Some heroes betrayed their brothers to save their children.
He’d have to live with being that kind of hero.
The countdown had begun, and none of them, except Sullivan, knew that the mission was compromised before it even started.
The C-130’s cargo hold smelled of hydraulic fluid and old canvas—the kind of smell that soaked into military equipment over decades and never quite left. Four operators sat along the webbing seats, checking equipment for the hundredth time. Checking because equipment failure at twenty-eight thousand feet meant death. Checking because it gave their hands something to do besides shake.
The aircraft’s engines droned at a pitch that made conversation difficult. Not that anyone was talking much. This close to the drop, words felt superfluous. Each person was lost in his or her own thoughts, own fears, own understanding of what they were about to attempt.
Evelyn sat closest to the jump door, running through the plan again in her mind. Every detail. Every contingency. Every second of the eighteen-minute window mapped out like a choreographed dance where one misstep meant everyone died.
She thought about Garrett, wondered what four years of captivity had done to him. If he’d still be the same man she dragged out of Syria. If the torture had broken something fundamental. If he’d even be able to walk when she found him.
Didn’t matter. She’d carry him if necessary. Drag him if that’s what it took. She hadn’t come this far to leave without him.
The loadmaster appeared, making his way down the hold. He gave the ten-minute signal. Time to pre-breathe pure oxygen.
At twenty-eight thousand feet, the air was too thin to sustain consciousness. Jump without proper oxygen saturation and you’d pass out during freefall. Wake up dead, if you woke up at all.
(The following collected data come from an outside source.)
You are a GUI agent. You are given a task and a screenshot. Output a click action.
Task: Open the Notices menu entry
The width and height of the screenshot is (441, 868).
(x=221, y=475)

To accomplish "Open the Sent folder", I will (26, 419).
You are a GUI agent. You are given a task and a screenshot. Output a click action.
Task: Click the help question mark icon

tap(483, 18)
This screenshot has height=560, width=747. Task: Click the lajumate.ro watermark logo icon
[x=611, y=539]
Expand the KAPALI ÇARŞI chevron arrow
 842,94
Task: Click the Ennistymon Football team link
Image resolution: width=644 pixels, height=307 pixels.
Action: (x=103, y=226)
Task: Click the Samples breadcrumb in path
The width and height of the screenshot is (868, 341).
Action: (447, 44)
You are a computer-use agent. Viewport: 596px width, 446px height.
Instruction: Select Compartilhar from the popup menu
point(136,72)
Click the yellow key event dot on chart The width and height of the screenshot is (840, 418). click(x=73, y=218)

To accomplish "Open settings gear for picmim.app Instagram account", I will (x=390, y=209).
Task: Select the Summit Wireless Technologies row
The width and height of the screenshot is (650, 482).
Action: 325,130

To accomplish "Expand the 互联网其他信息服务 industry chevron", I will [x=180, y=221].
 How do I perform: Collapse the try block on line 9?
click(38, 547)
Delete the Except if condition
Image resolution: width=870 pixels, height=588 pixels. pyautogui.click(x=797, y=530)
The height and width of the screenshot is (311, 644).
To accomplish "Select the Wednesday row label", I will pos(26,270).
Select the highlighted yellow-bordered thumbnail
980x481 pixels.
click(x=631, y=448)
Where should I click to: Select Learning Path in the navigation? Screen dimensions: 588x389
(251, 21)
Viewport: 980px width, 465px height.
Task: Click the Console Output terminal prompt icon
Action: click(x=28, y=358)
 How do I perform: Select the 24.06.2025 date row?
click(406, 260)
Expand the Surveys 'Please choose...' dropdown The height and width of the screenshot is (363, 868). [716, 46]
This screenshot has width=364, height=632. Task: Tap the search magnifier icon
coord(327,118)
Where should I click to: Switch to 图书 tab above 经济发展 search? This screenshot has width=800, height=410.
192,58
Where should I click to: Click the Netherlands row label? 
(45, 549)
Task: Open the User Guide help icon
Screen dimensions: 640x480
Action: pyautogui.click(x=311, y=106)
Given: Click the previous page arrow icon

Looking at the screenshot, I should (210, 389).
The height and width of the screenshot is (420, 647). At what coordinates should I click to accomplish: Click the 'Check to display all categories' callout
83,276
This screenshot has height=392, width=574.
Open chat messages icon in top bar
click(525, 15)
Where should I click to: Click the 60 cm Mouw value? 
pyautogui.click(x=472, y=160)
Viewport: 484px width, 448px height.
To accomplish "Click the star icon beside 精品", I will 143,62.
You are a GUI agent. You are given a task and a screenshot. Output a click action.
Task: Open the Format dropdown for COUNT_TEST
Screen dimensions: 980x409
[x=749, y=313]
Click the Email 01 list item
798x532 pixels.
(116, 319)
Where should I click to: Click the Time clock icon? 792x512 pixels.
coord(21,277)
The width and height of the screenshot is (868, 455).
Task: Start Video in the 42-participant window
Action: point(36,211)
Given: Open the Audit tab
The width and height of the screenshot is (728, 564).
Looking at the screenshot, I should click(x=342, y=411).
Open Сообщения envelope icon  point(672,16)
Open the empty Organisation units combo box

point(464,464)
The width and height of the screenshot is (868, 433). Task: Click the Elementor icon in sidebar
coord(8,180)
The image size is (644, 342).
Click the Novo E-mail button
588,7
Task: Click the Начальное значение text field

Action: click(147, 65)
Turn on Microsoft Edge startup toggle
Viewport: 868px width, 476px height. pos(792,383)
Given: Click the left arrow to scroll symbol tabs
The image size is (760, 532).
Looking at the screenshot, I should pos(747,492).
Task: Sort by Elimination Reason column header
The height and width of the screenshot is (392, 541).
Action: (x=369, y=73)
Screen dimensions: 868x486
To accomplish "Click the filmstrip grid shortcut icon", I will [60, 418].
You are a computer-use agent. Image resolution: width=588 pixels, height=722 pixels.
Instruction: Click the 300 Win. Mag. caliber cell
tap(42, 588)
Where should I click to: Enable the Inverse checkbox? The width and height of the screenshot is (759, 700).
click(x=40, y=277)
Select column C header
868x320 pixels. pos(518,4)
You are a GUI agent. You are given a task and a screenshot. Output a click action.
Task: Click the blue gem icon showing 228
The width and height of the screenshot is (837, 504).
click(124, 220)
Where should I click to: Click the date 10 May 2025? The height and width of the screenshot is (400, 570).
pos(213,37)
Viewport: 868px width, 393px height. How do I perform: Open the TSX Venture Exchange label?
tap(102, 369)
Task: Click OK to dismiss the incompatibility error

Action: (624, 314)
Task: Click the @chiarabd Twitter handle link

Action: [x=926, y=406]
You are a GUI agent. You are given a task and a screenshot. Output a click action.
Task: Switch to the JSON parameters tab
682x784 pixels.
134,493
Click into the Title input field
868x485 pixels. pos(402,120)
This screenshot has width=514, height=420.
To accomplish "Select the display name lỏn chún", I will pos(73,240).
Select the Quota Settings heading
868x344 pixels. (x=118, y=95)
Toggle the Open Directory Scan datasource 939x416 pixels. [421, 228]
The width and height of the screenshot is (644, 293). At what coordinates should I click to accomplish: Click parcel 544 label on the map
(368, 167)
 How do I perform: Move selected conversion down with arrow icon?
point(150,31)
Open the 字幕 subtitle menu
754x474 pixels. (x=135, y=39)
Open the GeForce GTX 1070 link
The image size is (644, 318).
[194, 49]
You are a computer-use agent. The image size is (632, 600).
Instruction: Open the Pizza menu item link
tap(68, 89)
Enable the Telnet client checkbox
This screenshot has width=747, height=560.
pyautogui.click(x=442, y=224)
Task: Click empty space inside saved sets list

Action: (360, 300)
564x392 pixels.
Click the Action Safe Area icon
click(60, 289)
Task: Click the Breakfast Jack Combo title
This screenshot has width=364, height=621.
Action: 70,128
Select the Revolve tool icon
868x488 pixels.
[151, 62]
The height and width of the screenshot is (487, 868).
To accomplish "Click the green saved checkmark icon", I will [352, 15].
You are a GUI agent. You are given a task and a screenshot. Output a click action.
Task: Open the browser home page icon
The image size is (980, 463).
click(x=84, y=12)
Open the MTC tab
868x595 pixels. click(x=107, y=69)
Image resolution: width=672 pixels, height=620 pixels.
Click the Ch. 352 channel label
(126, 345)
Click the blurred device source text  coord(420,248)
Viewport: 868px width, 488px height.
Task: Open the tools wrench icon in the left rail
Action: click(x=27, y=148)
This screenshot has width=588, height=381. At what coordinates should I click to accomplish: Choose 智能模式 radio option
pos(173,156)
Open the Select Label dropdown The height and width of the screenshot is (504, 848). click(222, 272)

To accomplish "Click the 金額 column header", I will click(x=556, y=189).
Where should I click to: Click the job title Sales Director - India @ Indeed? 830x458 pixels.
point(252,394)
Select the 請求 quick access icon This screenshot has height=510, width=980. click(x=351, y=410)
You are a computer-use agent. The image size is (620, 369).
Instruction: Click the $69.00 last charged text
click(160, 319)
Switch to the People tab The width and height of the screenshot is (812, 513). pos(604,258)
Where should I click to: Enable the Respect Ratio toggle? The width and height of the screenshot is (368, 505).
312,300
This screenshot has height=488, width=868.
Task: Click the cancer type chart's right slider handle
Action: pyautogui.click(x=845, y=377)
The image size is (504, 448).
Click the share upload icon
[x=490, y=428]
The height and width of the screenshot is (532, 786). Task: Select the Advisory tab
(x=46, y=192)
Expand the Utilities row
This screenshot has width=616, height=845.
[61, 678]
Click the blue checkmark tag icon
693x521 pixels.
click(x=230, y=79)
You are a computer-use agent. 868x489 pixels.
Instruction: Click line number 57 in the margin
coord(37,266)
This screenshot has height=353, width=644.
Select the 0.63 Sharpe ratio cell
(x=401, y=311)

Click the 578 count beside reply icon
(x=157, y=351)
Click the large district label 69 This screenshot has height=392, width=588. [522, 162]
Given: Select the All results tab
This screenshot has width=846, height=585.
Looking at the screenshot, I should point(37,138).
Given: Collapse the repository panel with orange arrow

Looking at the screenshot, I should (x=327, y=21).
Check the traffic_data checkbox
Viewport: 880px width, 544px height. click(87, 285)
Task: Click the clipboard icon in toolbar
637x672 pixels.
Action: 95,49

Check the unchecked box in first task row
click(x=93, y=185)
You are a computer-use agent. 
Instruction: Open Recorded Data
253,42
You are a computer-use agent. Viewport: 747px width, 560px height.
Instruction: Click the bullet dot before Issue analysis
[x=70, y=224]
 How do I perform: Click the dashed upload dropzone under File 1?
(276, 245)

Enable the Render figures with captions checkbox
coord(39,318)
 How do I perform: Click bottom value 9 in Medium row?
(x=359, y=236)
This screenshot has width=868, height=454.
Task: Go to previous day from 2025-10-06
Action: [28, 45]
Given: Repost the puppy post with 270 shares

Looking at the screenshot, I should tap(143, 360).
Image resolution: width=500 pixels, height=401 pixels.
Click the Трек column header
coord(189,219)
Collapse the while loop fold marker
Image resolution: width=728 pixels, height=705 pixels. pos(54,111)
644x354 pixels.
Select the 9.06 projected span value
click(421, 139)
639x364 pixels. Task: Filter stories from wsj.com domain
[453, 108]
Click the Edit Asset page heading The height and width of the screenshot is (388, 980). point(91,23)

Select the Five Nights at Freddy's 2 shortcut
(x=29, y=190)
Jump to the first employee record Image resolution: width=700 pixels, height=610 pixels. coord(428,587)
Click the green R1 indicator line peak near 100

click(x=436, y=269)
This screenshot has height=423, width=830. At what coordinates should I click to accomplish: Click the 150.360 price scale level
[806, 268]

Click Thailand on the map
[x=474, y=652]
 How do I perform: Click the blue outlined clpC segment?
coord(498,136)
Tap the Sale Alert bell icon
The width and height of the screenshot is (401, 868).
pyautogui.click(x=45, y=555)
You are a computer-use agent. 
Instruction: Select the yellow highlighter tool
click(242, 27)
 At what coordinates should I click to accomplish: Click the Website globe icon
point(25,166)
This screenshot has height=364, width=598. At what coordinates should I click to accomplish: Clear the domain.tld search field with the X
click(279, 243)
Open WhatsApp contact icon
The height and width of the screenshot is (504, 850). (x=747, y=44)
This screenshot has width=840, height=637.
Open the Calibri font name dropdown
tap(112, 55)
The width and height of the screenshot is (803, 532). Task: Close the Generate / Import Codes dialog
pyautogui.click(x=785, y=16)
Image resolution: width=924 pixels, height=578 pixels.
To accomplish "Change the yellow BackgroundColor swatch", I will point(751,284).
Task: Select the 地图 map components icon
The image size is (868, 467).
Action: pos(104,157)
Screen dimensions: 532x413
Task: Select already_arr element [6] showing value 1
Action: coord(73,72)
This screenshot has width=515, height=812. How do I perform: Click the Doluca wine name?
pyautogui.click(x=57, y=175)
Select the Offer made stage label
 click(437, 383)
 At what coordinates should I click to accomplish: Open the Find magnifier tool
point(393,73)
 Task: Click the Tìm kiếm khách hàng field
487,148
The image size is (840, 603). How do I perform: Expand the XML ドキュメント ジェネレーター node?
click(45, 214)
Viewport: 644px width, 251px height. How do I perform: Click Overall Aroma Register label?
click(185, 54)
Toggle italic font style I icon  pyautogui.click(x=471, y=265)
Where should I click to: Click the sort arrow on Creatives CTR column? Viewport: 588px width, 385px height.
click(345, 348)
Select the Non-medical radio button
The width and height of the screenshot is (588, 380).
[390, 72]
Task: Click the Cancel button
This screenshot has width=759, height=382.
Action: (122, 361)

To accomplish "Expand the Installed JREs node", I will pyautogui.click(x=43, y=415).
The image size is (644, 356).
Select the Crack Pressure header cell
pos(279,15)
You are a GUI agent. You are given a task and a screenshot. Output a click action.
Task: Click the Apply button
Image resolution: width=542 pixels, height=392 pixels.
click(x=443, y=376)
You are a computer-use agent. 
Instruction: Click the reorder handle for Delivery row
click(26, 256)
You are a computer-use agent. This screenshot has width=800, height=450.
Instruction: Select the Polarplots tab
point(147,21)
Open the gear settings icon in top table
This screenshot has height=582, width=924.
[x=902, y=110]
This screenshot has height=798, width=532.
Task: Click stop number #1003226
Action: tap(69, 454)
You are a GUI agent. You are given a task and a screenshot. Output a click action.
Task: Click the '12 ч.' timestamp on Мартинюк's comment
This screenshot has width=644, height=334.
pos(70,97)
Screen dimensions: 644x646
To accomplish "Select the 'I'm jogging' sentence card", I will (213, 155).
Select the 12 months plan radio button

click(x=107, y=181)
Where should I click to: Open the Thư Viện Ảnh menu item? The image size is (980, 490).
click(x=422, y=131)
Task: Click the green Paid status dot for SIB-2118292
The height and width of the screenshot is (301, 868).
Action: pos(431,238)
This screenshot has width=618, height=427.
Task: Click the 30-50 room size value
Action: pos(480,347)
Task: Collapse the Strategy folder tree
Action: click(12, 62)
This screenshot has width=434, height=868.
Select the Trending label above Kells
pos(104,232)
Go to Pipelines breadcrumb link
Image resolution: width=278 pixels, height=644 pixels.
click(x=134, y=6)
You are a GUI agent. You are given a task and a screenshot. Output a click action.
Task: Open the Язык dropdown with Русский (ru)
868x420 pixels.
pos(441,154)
Each operator connected their oxygen hose. The flow started—four liters per minute of pure O2 flushing nitrogen from their bloodstream, preventing the bends, preventing hypoxia, preventing the hundred ways that altitude could kill you before you ever left the aircraft.
Evelyn checked her altimeter, her GPS, her reserve chute, her primary chute, her oxygen flow indicator—every piece of equipment that stood between her and oblivion.
All green. All functional. All ready.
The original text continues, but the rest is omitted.